Very recently we were tasked with copying over data from our MongoDB DB to an S3 bucket.
Since the timelines were tight our immediate solution to this was deploy a lambda that will run once a day, query data from MongoDB and copy it to s3.
We sized up the data to be around 600k records. It did not seem like a lot and we were confident of achieving the same.
Long story short this turned out to be a bigger task than we thought and we ran into multiple problems.
I would like to talk about the problems we faced at each stage and how we improvised and finally arrived at a working solution.
At the end of the process I learnt a lot but I learnt that I have lots more to learn.
Ok getting down to details.
AWS Lambda on Node.js 12.x
Our first attempt was a brute force attempt in hindsight.

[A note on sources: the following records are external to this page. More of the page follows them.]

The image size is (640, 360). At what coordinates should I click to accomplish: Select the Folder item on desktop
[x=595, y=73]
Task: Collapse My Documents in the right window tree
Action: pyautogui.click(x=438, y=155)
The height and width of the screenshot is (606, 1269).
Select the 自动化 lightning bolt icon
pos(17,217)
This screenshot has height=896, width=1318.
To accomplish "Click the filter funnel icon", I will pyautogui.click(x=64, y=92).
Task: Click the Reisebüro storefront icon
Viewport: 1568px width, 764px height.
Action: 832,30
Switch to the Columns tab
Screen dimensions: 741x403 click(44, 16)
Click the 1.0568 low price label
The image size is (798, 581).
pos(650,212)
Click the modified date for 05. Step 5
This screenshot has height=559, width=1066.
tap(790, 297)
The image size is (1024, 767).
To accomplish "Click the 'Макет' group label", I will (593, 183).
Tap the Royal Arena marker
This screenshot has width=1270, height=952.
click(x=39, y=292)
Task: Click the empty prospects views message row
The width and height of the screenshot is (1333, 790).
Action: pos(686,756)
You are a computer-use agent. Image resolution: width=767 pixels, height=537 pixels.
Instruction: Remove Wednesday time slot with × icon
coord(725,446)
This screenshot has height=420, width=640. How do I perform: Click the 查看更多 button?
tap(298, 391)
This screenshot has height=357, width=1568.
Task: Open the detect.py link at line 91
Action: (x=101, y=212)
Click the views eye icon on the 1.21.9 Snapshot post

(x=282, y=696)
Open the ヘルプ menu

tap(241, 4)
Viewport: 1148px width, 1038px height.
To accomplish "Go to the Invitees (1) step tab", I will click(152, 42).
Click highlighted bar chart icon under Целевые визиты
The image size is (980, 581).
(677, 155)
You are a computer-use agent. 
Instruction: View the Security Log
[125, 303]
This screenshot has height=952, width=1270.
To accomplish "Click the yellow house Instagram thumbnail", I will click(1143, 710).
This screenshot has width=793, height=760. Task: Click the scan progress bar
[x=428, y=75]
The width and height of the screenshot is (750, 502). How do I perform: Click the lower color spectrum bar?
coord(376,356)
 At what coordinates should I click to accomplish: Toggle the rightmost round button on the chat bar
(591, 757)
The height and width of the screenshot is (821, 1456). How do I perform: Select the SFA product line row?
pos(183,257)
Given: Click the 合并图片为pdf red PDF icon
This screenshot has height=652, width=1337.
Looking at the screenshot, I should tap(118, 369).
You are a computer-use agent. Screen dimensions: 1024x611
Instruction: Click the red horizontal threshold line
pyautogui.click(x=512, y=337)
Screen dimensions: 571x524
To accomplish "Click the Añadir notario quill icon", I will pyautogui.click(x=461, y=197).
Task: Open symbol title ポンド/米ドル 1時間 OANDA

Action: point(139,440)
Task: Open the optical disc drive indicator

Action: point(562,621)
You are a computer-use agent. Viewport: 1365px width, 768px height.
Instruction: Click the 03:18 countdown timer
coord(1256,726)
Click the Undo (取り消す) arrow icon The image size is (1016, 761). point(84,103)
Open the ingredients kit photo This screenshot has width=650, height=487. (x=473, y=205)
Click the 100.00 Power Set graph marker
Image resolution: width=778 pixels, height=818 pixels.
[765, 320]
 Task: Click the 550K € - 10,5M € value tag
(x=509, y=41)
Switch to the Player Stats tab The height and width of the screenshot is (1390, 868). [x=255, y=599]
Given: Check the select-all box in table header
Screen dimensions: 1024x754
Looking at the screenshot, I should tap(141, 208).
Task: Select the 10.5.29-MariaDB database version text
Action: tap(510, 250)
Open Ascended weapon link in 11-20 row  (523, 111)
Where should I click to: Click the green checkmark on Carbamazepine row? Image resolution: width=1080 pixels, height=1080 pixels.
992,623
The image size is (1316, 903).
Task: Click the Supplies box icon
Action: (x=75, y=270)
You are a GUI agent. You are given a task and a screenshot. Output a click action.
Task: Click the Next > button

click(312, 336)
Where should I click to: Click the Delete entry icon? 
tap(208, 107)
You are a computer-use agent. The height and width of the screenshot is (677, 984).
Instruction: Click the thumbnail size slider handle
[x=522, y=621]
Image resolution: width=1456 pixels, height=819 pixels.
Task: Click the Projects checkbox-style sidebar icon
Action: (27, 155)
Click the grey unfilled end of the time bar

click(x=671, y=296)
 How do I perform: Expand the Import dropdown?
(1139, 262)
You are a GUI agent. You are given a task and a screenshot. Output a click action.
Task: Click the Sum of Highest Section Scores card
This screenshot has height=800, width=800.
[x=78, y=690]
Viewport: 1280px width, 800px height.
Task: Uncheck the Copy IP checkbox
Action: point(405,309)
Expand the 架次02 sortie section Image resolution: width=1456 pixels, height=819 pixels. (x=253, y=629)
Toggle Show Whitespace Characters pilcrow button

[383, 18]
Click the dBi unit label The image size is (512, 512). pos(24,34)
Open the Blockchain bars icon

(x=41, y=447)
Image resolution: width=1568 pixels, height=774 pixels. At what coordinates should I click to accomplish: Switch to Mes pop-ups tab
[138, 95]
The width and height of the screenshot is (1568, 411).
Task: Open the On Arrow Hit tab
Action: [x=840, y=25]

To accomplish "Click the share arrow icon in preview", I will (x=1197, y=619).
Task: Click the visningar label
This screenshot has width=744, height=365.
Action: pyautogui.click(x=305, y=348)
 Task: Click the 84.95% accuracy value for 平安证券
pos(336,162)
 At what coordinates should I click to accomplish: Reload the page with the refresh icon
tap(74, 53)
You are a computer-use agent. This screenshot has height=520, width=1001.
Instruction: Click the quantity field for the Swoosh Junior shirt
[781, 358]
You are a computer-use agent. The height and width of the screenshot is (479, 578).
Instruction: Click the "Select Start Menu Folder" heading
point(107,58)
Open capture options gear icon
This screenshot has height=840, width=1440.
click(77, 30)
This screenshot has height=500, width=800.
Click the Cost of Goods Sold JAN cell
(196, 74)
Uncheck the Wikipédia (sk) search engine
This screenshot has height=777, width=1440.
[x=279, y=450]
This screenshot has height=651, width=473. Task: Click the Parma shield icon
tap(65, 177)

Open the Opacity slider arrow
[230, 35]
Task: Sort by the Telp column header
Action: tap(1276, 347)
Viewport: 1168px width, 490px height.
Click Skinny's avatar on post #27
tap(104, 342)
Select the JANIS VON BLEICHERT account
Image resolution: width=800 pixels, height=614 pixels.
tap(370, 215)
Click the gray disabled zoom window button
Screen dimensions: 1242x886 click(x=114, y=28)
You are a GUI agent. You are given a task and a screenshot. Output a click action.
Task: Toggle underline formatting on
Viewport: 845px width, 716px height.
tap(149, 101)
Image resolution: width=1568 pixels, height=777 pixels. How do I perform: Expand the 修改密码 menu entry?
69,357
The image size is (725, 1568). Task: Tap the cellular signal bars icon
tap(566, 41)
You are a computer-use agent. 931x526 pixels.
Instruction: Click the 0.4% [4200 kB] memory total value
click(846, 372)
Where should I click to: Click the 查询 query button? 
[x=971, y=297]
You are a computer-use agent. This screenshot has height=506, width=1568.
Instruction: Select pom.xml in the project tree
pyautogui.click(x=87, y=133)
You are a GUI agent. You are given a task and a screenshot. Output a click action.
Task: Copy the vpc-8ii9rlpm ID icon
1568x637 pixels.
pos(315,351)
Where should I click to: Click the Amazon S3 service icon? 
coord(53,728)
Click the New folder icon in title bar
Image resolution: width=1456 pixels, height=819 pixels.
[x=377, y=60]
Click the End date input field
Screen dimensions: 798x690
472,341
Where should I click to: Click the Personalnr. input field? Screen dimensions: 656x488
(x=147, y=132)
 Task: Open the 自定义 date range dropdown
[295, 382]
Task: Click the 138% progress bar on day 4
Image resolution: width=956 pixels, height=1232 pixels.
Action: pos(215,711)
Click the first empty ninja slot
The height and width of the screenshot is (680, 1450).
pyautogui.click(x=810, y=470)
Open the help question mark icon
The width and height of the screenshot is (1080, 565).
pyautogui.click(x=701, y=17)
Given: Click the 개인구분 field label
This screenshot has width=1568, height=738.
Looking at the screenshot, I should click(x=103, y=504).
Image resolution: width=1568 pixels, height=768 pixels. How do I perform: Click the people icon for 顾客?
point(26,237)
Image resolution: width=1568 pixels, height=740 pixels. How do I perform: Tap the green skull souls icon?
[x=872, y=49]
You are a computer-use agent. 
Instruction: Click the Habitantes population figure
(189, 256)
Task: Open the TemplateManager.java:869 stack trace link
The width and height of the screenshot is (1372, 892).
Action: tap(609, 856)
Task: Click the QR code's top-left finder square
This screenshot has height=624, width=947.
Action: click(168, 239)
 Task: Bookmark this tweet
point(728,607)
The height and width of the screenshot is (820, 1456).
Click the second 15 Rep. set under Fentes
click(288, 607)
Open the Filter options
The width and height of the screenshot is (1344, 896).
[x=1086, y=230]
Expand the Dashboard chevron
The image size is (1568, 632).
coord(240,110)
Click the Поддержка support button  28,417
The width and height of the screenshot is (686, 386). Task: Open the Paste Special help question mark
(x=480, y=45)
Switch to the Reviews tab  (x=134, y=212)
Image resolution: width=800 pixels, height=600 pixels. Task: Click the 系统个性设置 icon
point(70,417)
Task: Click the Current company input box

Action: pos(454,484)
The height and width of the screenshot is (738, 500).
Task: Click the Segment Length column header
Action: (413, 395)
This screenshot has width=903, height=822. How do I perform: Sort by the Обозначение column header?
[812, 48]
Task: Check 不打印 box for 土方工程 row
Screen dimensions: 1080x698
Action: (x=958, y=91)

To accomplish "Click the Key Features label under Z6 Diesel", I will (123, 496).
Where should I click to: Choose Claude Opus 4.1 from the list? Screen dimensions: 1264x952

- Query the collection asynchronously in batches of 100k
- Do a Promise.all on all the batches of queries
- Concatenate the results array
- Write the data to a s3 file
Since we tried to load all the 600k records into a string to put an object into s3 we ran out of memory even after allocating the maximum permissible memory 3008MB
Based on our first attempt it was clear we had to handle our arrays carefully.
In the first attempt we first flattened the results array into a single array.
We then iterated over the flatenned array and transformed each db record into a string and then push it into another array and hence the memory was insufficient
- Do the array flatenning and transforming it to strings in a single array
- Write the data to a s3 file
Success !! we finally were able to write all the records to a s3 file
The issue was we used up all the 3008MB. So although it works for the current scenario, it is not future proof and we might run into memory issues again
So although from the previous attempt we tasted success we need a more efficient way to handle these huge arrays of data.
A little google search and stackoverflow questions led me to streams in node.js
I will not delve deep into streams but rather quote resources that I referred to.
The main concept of streams is that when you have large amounts of data to work with, rather than loading it all in memory, just load smaller chunks of it and work with it.
On digging deeper we found that mongodb find and aggregate operations by default return streams.
We also found that s3 upload api accepted a readable stream and had the ability to do a multipart upload. This seemed like a perfect way to work.
Mongodb query results would be the data source and s3 file would be the sink.
- Stream the mongodb results
- Mongodb aggregate default cursor size streams 16MB worth of data
- Use s3 multipart upload api
- Even more success !!. We managed to reduce the memory consumption from 3008MB to 200 - 300MB. That was a huge win for us.
- The issue was that there was some code issue because of which the node script would not exit and the lambda would timeout after the max time of 900 seconds even though the actual execution was completed way before Due to the timeout issue the lambda retries 3 times and so the file is written 3 times, wasted executions
We had nailed down most of the approach and the question was how to exit the node.js function. We realized we did not call the callback function of the lambda handler once the upload was done. Once that was done we were able to complete the execution under 490 seconds and exit the function.